The Perl Toolchain Summit needs more sponsors. If your company depends on Perl, please support this very important event.

NAME

TREE::FP - Perl implementation of the FP-Tree

SYNOPSIS

        use Tree::FP;
        
        $fptree = Tree::FP->new('a','b','c');
        
        $insert_successful = $fptree->insert_tree('c','a','b');
        
        $decimal_support = $fptree->support;
        $fptree->set_support(0.3);
        
        $decimal_confidence = $fptree->confidence;
        $fptree->set_confidence(0.25);
        
        @rules = $fptree->association_rules;
        
        $fptree->reset_tree;
        
        $error_string = $fptree->err;
        

DESCRIPTION

Tree:FP is a Perl implmentation of the FP-Tree based association rule mining algorithm (association rules == market basket analysis). For a detailed explanation, see "Mining Frequent Patterns without Candidate Generation" by Jiawei Han, Jian Pei, and Yiwen Yin, 2000. Contrarywise, most books on data mining will have information on this algorithm.

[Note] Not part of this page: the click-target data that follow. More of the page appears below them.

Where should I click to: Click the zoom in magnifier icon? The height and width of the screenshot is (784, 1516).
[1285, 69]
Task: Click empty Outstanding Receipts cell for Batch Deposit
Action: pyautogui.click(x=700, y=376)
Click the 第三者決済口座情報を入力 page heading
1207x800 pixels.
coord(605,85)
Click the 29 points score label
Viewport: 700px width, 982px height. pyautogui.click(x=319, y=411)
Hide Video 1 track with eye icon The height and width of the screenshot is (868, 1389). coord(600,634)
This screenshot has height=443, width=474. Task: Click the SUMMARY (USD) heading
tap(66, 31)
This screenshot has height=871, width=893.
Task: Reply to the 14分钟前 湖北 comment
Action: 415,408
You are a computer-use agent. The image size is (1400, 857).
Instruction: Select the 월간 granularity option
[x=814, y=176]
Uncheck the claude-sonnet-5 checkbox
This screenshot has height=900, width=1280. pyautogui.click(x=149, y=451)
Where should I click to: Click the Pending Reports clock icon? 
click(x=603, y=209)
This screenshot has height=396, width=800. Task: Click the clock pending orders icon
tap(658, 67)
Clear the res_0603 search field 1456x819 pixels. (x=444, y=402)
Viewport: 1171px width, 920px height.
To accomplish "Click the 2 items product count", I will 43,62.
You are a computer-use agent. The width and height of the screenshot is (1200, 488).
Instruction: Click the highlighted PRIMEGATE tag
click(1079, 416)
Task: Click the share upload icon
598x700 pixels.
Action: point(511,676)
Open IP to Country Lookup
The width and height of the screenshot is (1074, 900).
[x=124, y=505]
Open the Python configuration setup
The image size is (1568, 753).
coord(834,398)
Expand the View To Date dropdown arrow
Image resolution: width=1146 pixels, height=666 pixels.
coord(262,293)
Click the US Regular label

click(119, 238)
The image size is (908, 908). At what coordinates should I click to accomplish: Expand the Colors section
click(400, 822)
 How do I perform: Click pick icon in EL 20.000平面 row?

The short version is this: instead of generating a huge number of candidate sets for the apriori algorithm and requiring multiple database scans, compress information into a new data structure, a Frequent Pattern (or FP) tree, then mine the tree.

VERSION

        0.04

METHODS

new( LIST )

The new method is called with a list of frequent items from the transactional database listed in descending support order. Given the following DB =head1

        Item | Count
        ------------
        itm1 | 2
        itm2 | 4
        itm3 | 3
        itm4 | 5
        itm5 | 3

The code for creating a new FP-Tree would be: $fptree = Tree::FP->new('itm4','itm2','itm3','itm5','itm1');

NOTE: The list can also be of integers, which is the more likely scenario for most TDBs.

insert_tree( LIST )

This is the method used to populate the FP-Tree. The list consists of all items for one transaction. The items need NOT be in any order. The method returns 0 (false) is an error occurred, and 1 (true) otherwise.

Example:

        $fptree->insert_tree('itm1','itm2','itm3');

support

Returns the current minimum percentage support for the FP-tree, expressed as a decimal. 10% = 0.1

set_support( FLOAT )

Sets the current minimum percentage support for the FP-tree.

confidence

Returns the current minimum percentage confidence for the FP-tree, expressed as a decimal. 10% = 0.1 NOTE: Currently this method has no effect on performance of the FP-Tree. Future versions may allow result filtering based on confidence.

set_confidence( FLOAT )

Sets the current minimum percentage confidence for the FP-tree.

association_rules

Returns list of assocation rules for the FP-Tree meeting minimum support, listed in descending order of confidence. Each element of the list is actually an FP_Tree_association_rule object with the following four methods:

        left - returns left side of association rule (a "pattern") as a list, each element of which is an item
        right - returns right side of association rule (a "pattern") as a list, each element of which is an item
        support - support for the rule
        confidence - confidence for the rule

Example:

        @rules = $fptree->association_rules;
        @left = $rules[0]->left;
        @right = $rules[0]->right;
        $support = $rules[0]->support;
        $confidence = $rules[0]->confidence;

err

Returns the last error that occurred in the FP-Tree. In general, if any of the methods returns false (0 or undef), this method will provide details as to what went wrong.

NOTES

This package includes three other packages, namely FP_Tree_node, FP_Tree_header_node, and FP_Tree_association_rule. Outside of the context of an FP-Tree, it is not likely that they have much utility, however feel free to use these. Also, there is a combinations function in this package that can be used for finding all combinations of elements of an array (but this must be explicitly exported).

AUTHOR

Martin Paczynski, nitram@cpan.org.

COPYRIGHT

Copyright 2003, Martin Paczynski, nitram@cpan.org, all rights reserved.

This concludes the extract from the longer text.